The removal of any need for a Merkle tree at layers below is also great.

Are you saying that, for membership, you only need to prove \exists i such that p_i(\mathsf{hash}(k,i)) = \mathsf{hash}(k,v)? In other words, just reveal i and a KZG evaluation proof for p_i(\mathsf{hash}(k,i))?

Don’t you also have to prove v is the only value of key k? After all, the authenticated data structure can be constructed maliciously and the same key can be added twice, no?

i.e., Don’t you have to prove that no other values for k exist in the other polynomials p_{i'}(X)?
i.e., \forall i' \ne i:

p_{i'}(\mathsf{hash}(k,i')) = \left\{\begin{array}{ll}\mathsf{hash}(k', v'),\ \text{for any v' and any}\ k'\ne k\\ 0\end{array}\right.

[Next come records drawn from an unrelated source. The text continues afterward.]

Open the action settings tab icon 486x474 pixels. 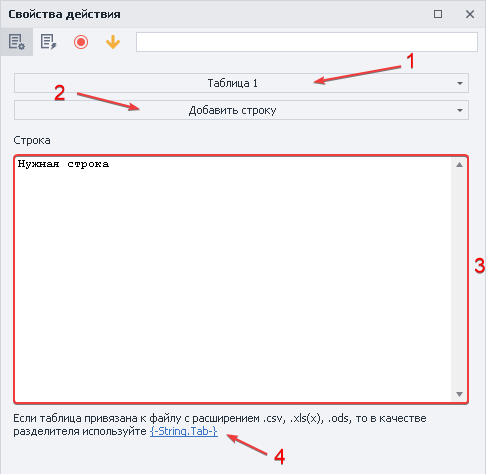[17, 42]
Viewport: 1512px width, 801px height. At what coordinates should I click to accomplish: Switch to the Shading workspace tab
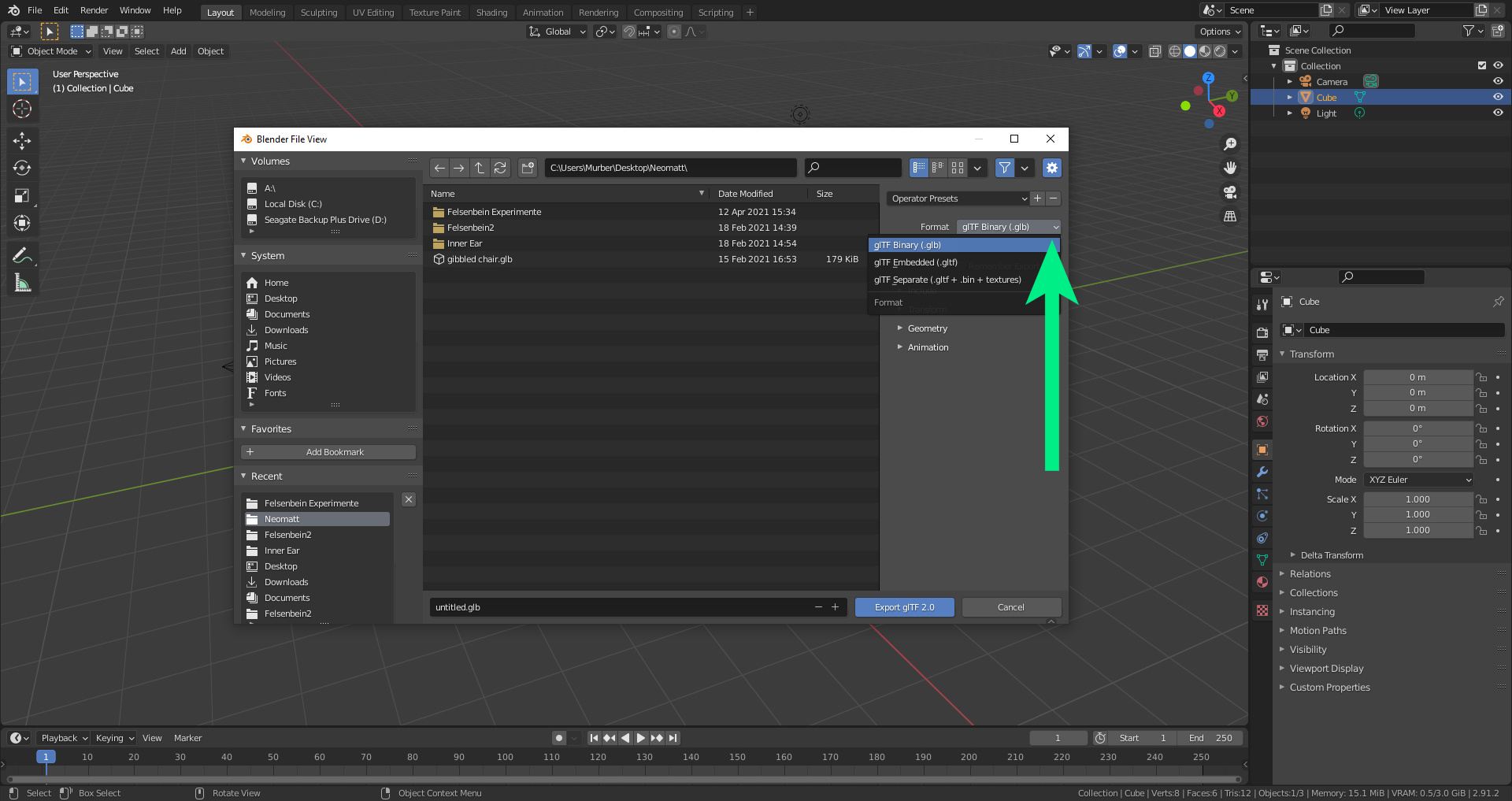tap(491, 13)
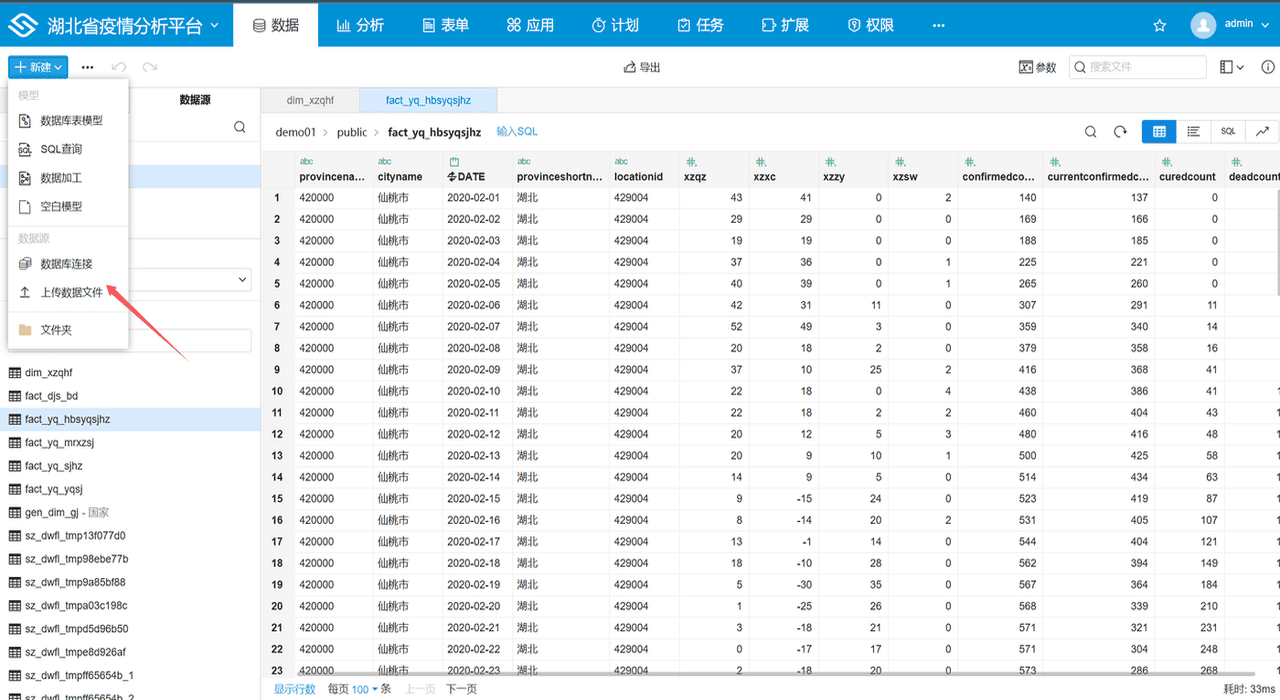This screenshot has width=1280, height=700.
Task: Open the three-dots more options beside 新建
Action: click(x=88, y=67)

Otherwise, it seems I could pick two different indices i,j and store (k,v) at p_i(\mathsf{hash}(k, i)) while storing a different (k,v') at p_j(\mathsf{hash}(k, j)).

Then, I could equivocate about the value of k: I can convince you k has value v with a proof against p_i or it has value v' with a proof against p_j.

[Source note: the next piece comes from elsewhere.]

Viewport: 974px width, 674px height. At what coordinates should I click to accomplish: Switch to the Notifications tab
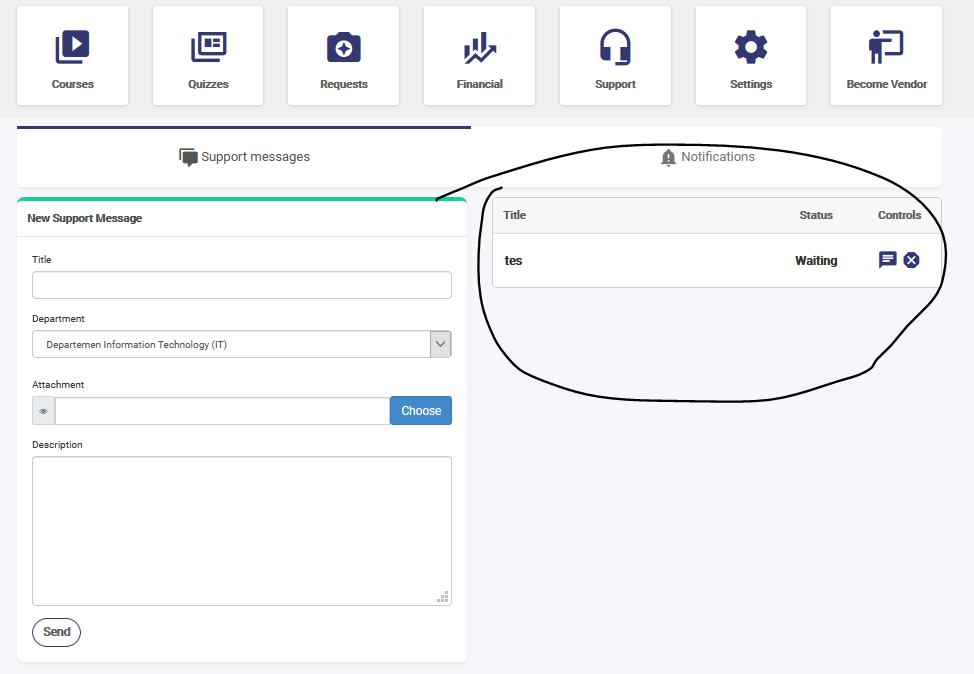point(707,157)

Maybe this can be worked around by splitting up the p_i's into two polynomials (as mentioned in your post): one for keys (e.g., \alpha_i(\mathsf{hash(k,i)}) = k) and one for values (e.g., p(\mathsf{hash(k,i)}) = v). Then, you’d have to show that all the \alpha_i's don’t share any k's.

I see. It seems indeed possible that this does not fit the definition of an authenticated data structure. It will still work for our use case, as long as you know that the data structure is always manipulated in the way I described here. So basically, whenever you insert a key, you have to include a proof of non-membership. As long as the data structure is consistently manipulated in this way, it is safe. It is true that you cannot trust it if someone just gives you the root for which you don’t know the history.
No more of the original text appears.